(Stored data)

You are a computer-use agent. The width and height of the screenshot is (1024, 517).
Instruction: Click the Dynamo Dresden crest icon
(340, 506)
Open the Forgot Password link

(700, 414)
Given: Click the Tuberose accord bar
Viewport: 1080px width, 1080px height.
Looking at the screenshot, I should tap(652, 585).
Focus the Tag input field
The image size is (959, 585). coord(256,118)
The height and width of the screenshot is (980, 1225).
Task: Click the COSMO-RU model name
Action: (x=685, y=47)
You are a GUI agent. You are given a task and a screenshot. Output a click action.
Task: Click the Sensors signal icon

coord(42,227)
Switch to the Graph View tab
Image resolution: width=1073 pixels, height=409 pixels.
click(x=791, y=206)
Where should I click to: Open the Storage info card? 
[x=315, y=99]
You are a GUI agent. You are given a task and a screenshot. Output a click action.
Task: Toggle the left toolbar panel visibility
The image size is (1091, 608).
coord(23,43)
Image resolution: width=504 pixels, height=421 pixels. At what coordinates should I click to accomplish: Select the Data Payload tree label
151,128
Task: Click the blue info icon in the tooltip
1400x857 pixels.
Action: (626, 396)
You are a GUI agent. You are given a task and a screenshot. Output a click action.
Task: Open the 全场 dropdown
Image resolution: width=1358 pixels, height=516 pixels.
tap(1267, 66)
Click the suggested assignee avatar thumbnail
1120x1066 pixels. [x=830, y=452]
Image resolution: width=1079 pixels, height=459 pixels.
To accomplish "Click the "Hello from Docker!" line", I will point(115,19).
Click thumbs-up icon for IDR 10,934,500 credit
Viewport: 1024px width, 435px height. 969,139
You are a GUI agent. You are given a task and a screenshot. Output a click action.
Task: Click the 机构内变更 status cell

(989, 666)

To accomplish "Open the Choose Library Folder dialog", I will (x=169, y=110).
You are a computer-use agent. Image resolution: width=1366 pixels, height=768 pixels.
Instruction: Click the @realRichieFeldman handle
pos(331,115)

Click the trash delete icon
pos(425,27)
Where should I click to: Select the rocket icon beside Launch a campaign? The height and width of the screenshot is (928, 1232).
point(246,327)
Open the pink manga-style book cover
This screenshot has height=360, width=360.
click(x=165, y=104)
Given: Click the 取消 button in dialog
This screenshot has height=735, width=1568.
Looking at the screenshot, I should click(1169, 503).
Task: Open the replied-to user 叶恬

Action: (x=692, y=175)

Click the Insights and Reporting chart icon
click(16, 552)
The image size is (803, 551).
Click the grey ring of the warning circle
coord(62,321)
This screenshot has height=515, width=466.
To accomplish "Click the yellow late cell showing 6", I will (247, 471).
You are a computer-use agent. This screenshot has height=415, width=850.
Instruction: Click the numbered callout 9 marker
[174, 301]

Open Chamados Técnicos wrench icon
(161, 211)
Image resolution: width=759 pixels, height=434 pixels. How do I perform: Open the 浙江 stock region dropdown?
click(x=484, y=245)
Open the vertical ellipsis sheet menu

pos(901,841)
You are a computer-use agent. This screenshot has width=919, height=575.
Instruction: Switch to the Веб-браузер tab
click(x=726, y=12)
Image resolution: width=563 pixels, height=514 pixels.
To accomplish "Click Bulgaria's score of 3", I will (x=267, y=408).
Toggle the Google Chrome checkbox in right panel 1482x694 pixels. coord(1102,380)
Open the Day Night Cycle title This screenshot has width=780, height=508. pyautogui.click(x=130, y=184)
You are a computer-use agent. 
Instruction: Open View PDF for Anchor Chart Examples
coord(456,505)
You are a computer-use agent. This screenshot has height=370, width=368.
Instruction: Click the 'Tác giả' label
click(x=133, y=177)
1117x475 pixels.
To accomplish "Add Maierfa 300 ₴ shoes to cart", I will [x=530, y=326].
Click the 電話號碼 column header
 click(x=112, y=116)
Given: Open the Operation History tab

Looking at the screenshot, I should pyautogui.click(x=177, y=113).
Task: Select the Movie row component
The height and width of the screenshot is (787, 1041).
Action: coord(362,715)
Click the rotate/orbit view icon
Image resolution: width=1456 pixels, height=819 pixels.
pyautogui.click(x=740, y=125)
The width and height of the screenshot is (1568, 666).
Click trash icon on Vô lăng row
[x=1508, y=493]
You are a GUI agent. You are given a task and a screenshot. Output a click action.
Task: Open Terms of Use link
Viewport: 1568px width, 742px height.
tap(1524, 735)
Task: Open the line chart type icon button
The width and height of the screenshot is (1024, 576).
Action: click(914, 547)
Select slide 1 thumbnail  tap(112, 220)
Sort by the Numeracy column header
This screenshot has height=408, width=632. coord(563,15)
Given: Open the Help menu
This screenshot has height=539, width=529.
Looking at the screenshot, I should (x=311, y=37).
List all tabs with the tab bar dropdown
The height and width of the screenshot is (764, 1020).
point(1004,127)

▶ WHAT THE TASK ASKS:
Return exactly the lines from the one containing "Click trash icon on Vô lăng row" through the last line of the records above, both included, and nothing else.

▶ SOLVED PROBLEM:
Click trash icon on Vô lăng row
[x=1508, y=493]
You are a GUI agent. You are given a task and a screenshot. Output a click action.
Task: Open Terms of Use link
Viewport: 1568px width, 742px height.
tap(1524, 735)
Task: Open the line chart type icon button
The width and height of the screenshot is (1024, 576).
Action: click(914, 547)
Select slide 1 thumbnail  tap(112, 220)
Sort by the Numeracy column header
This screenshot has height=408, width=632. coord(563,15)
Given: Open the Help menu
This screenshot has height=539, width=529.
Looking at the screenshot, I should (x=311, y=37).
List all tabs with the tab bar dropdown
The height and width of the screenshot is (764, 1020).
point(1004,127)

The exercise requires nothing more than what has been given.